For some, saving up for a family holiday takes months, if not years. For others, international luxury travel is simply a lifestyle. From diamond shopping to chartered helicopter flights, this form of niche tourism is very much alive in Cape Town. What’s interesting, though, is that even wealthy visitors want to travel like locals, to have authentic experiences that don’t necessarily come with a flashy price tag.
At the Virtuoso Symposium held in Cape Town in April, tourism professionals gathered to network and find out more about what’s on in the world of luxury tourism. Essentially, the trends reflect the tourism industry in general but at a higher level.
Across Africa 4 and 5 star hotels are being built, reflecting the demand for conference venues in particular – African meetings, according to the IBTM Trends Watch Report 2015 are in demand, worldwide the growth from 2014-2015 was at 4.5%, across Africa, the growth rate was at 15% for the same period.
While meetings don’t reflect the luxury market necessarily, they contribute to the growth of the tourism industry in general, especially since those who travel for business may come back for leisure purposes or combine leisure and business.

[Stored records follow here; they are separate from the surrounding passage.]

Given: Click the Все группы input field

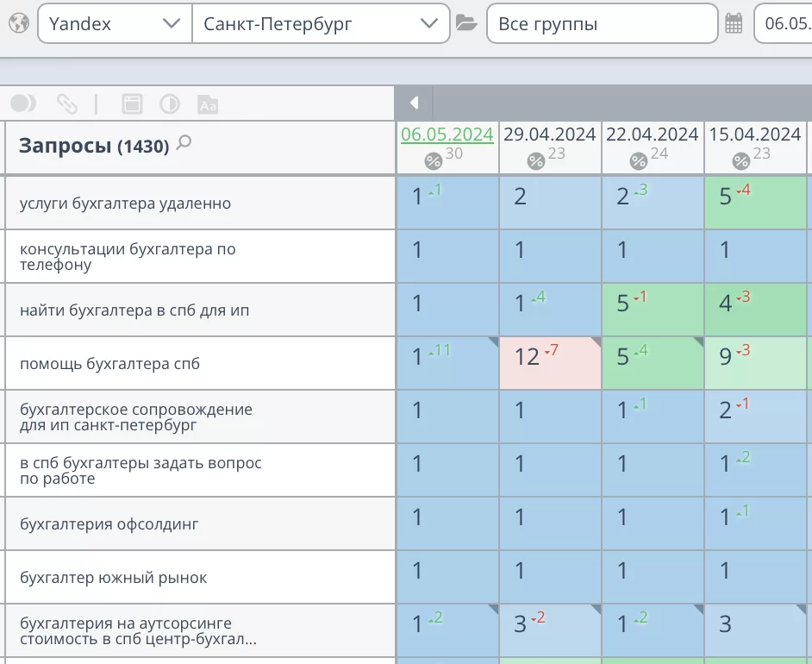Looking at the screenshot, I should [x=602, y=24].
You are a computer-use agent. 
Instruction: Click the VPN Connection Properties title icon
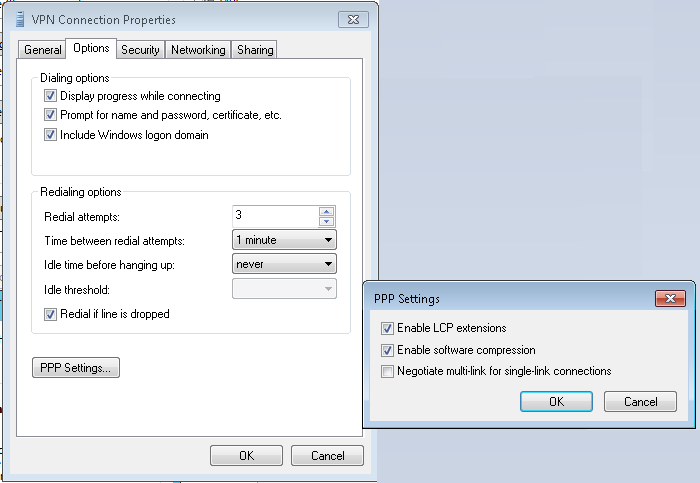(x=19, y=19)
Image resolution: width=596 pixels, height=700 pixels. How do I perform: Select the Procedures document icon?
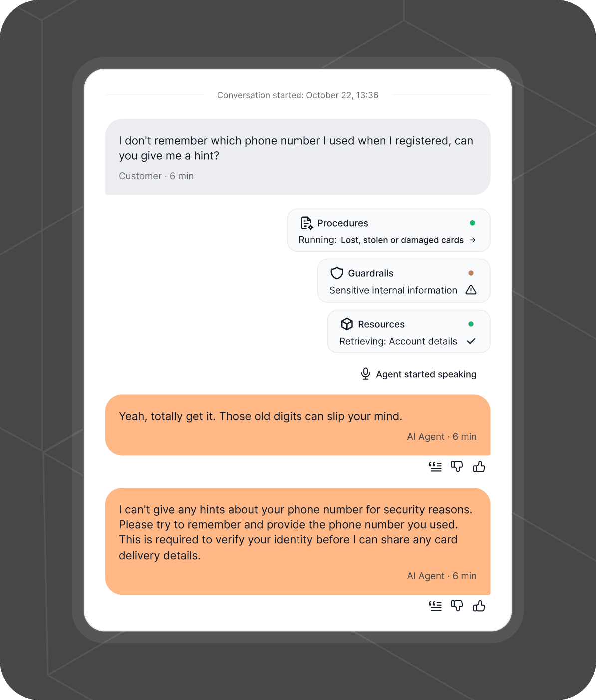pos(306,223)
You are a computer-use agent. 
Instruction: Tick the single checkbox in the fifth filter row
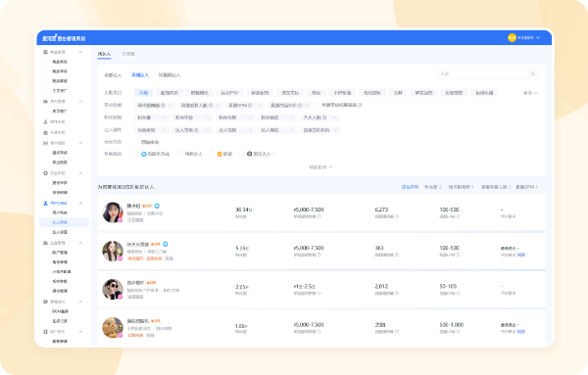pos(136,142)
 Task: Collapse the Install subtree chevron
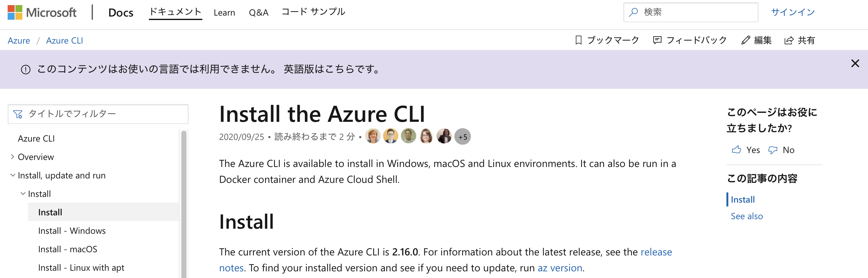tap(23, 193)
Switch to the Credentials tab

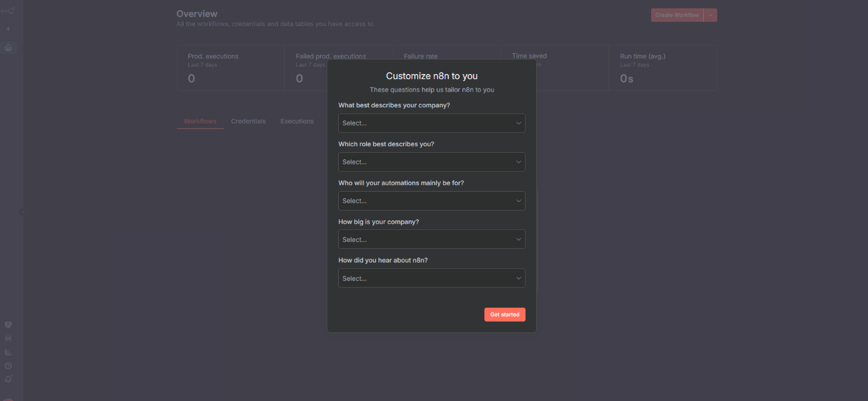coord(248,121)
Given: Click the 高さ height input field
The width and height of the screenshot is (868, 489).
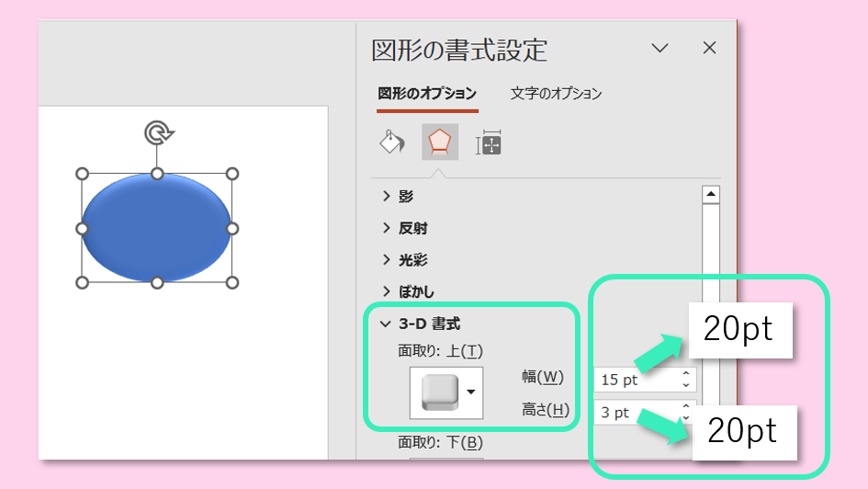Looking at the screenshot, I should click(x=634, y=413).
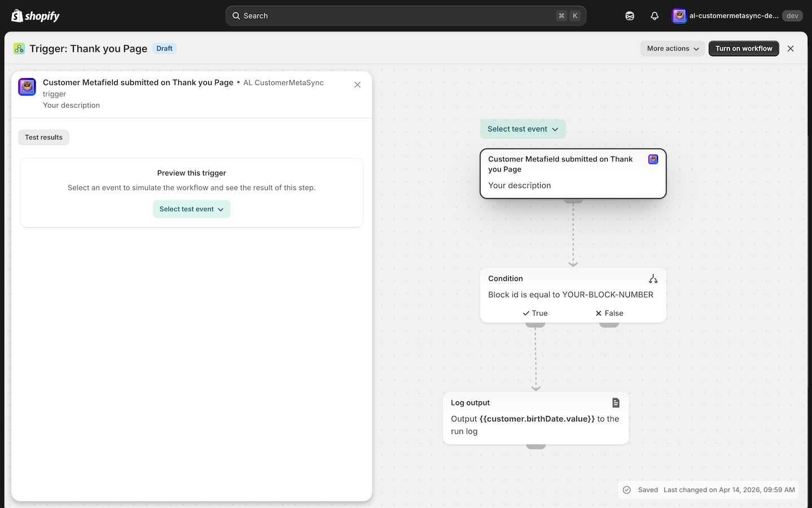Click the saved checkmark status icon
Image resolution: width=812 pixels, height=508 pixels.
point(626,490)
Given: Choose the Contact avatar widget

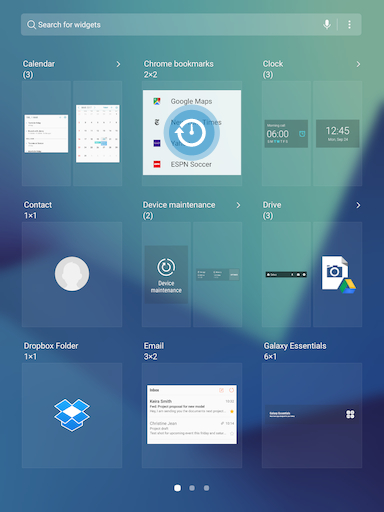Looking at the screenshot, I should coord(72,274).
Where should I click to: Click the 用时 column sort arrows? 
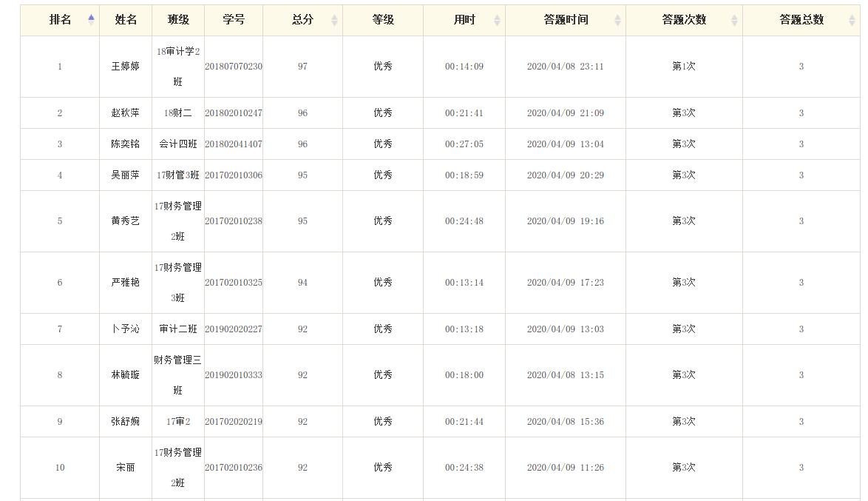pos(497,20)

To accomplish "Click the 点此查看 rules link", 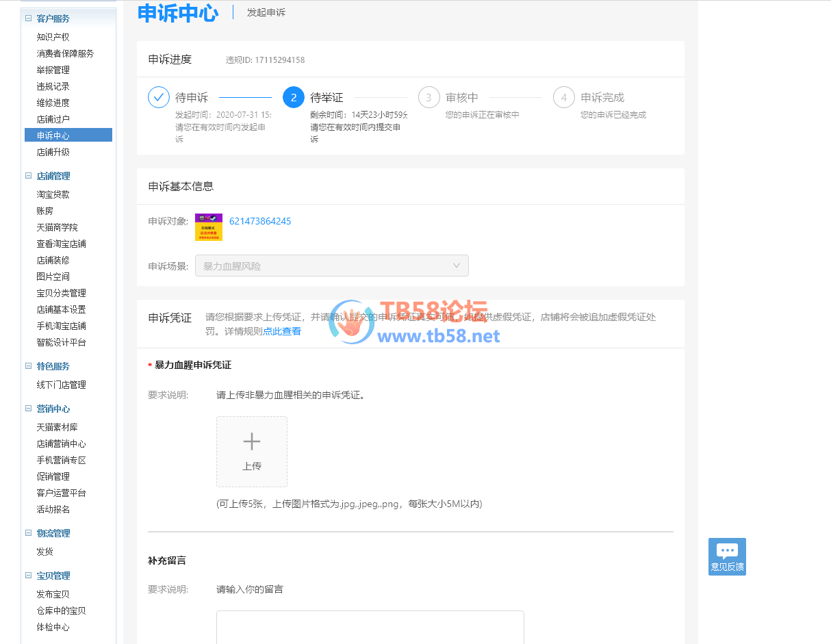I will [x=282, y=331].
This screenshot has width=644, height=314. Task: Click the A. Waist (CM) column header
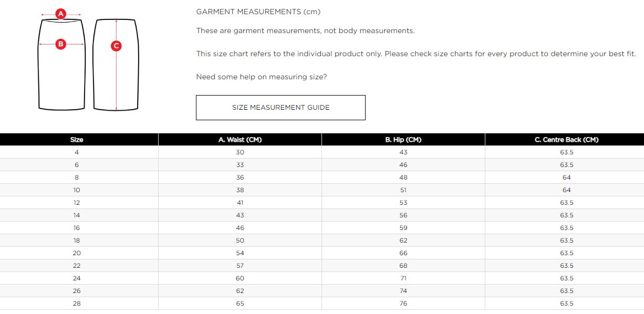(x=240, y=140)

Cape Town has the benefit of being a multi-purpose destination. The luxury market includes those who want the ultimate in lifestyle experiences, and the city offers those in abundance. From active experiences in nature to high-end retail adventures, there’s something for everyone. The luxury traveller may invest in property, art or businesses while visiting a country, all contributing to the economy on a much wider scale.
Luxury hotels provide for this niche market extensively, with offerings such as personal assistants, butlers, concierges, chauffeurs and security details.
For business owners aiming to attract these luxury tourists the challenge lies with marketing their businesses to tour operators or to the luxury traveller in person. Networking for this purpose remains valuable as word-of-mouth advertising is about reputation.
The travel like a local trend is alive in the luxury tourism segment, with luxury travellers wanting, more than ever, to have off-brochure experiences as recommended by locals. Restaurants ebb and flow in popularity, so the only way to find out about what’s hot at the moment is to speak to a local whose opinions you value. For tour operators, this presents an opportunity: how can they bring visitors into contact with locals and experiences they’ll enjoy?
Cape Town is fortunate in that both cruise ship berthing and Cape Town International Airport have increased their capacity over the past year, both of these representing continued demand for entrance to the city. A luxury traveller may use Cape Town as a stepping stone to other parts of the country, disembarking from a cruise ship to take a private jet to Kruger National Park, for example.
Privacy is valued. Although many well-known actors and businesspeople visit South Africa, venues and tour operators that value the privacy of their guests during exclusive activities are appreciated and the word gets out. While a visitor may want to participate in some exclusive diamond shopping with a private viewing, they may not want the world to know.
Luxury travellers, like any other visitors, do not want to be exploited; while the exchange rate is favourable to international visitors, they still appreciate the perception of value for money. The temptation is for local tourism businesses to raise their prices unreasonably, but this can leave a bad taste in visitors’ mouths, and, worse still, price local visitors out of the market.
I’d encourage those operating in this environment to build leak-proof reputations when it comes to service and in providing fresh approaches to what they have to offer the luxury visitor.
With Cape Town bagging two major accolades recently, the 2015-16 Telegraph Travel Awards choosing Cape Town as Best City (for the fourth year running) and, in Condé Nast’s Reader’s Choice Awards, Cape Town taking the honour as the number one food city in the world everyone is looking to the city and the rest of South Africa to set the mark in global travel.